- Born: November 21, 1948 Fort Wayne, Indiana, U.S.
- Died: August 13, 1975 (aged 26)
- Known for: American Racing Driving

= B. J. Swanson =

American racing driver

Bernard James "B. J." Swanson (November 21, 1948 - August 13, 1975) was an American racing driver. Born in Fort Wayne, Indiana, he was the son of Mr & Mrs Bernard Swanson Jr. He lost his life while competing in a Formula 5000 race, in 1975.

==Racing career==
At the age of 18, Swanson acquired a race prepared Triumph TR4, intending to race in a regional SCCA competition. However, when he submitted his physical form to the Competition Director, the South Bend Region SCCA, informed Swanson that the minimum age to compete was 21, not 18. Not to be deterred, shortly thereafter Swanson crossed the state line and joined a Michigan SCCA Region, registering as 21 years old.

After a few years in sports cars, Swanson moved up to Formula Ford and found his niche. In the early 70's, Swanson won races in the SCCA Central Division championship Formula Ford and also competed at the June Sprints. In 1974, Swanson entered his first, and only, SCCA National Championship Runoffs. He contested both the Formula Ford and Formula A class. In Formula Ford, Swanson qualified his Zink Z10 in thirteenth place. He failed to finish the race. In Formula A, Swanson contested a Lola T192 powered by a Chevrolet engine. The car was entered by Bay Racing Enterprises, a team set up in late 1973 by former drivers Bob Bay and Rick Vendl.
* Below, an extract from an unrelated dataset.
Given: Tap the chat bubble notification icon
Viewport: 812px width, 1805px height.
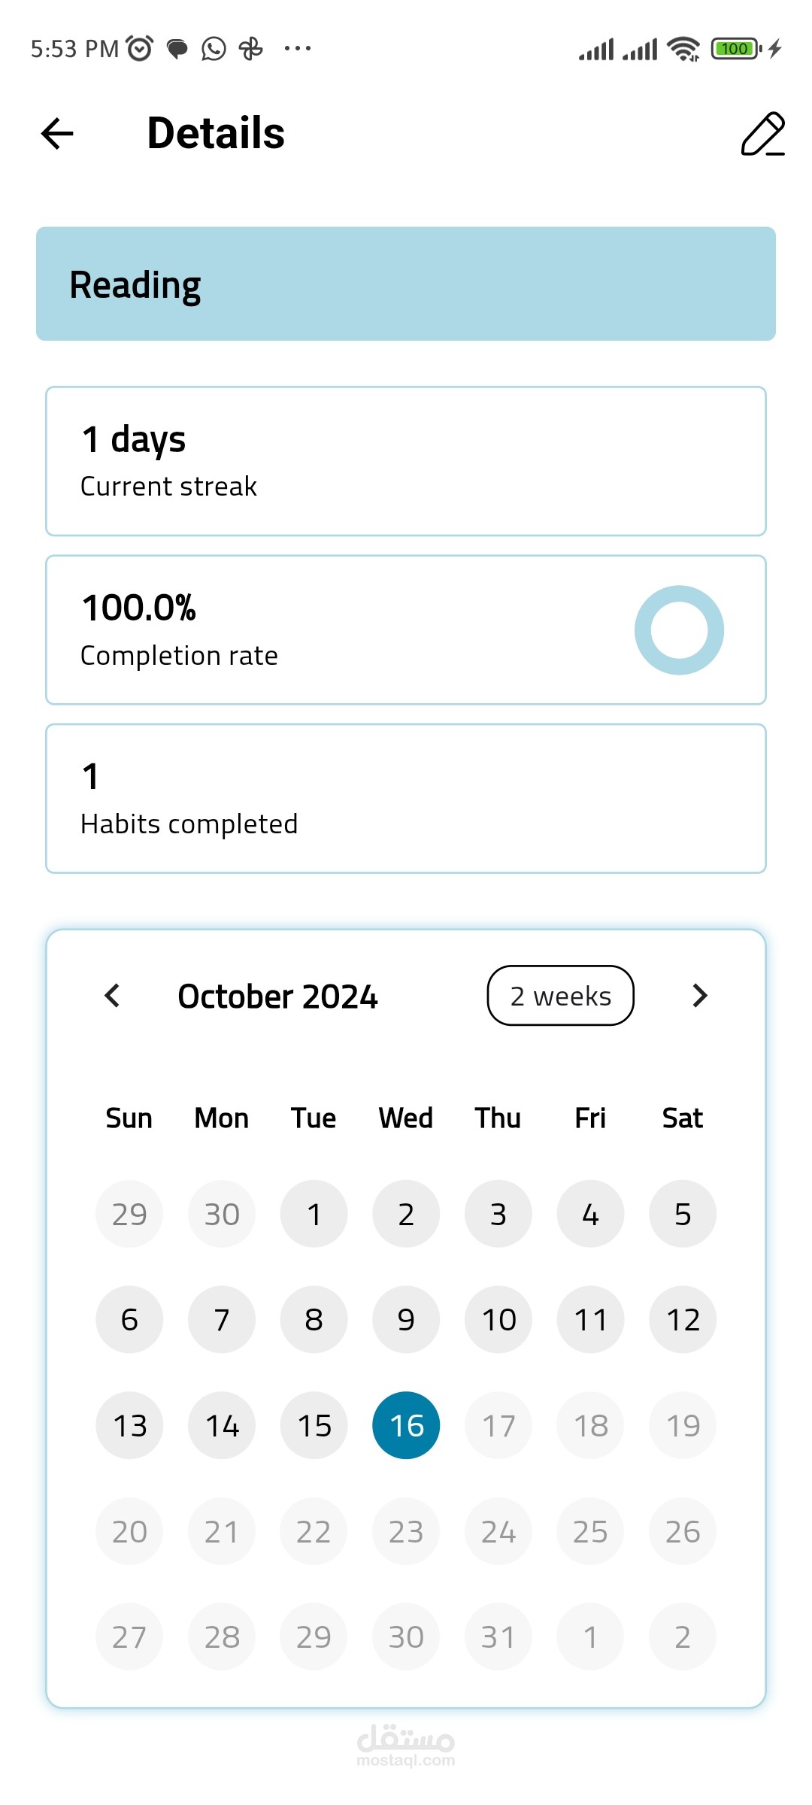Looking at the screenshot, I should click(177, 50).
The Lola was bought from Carl Haas. At the Runoffs, Swanson ran fifth when he was hit from behind by Larry McNeil forcing both cars to retire.

For 1975, team owner Bay set Swanson up with engineer Jerry Eisert, an IndyCar veteran crew chief. The team replaced the aging T192 chassis with a newer T332 chassis. After a test at Rattlesnake Raceway, the team entered the first race of the 1975 SCCA/USAC Formula 5000 Championship. At Pocono International Raceway, Swanson qualified eleventh and finished the race in seventh place, behind Bobby Unser. Swanson was a frequent top ten qualifier and scored impressive results. He scored his first, and only, podium finish at Watkins Glen International. Qualifying fourth, he finished third in the race, behind Al Unser and race winner Brian Redman. After this success Dan Gurney signed Swanson to contest the 1976 Indy 500 with All American Racers.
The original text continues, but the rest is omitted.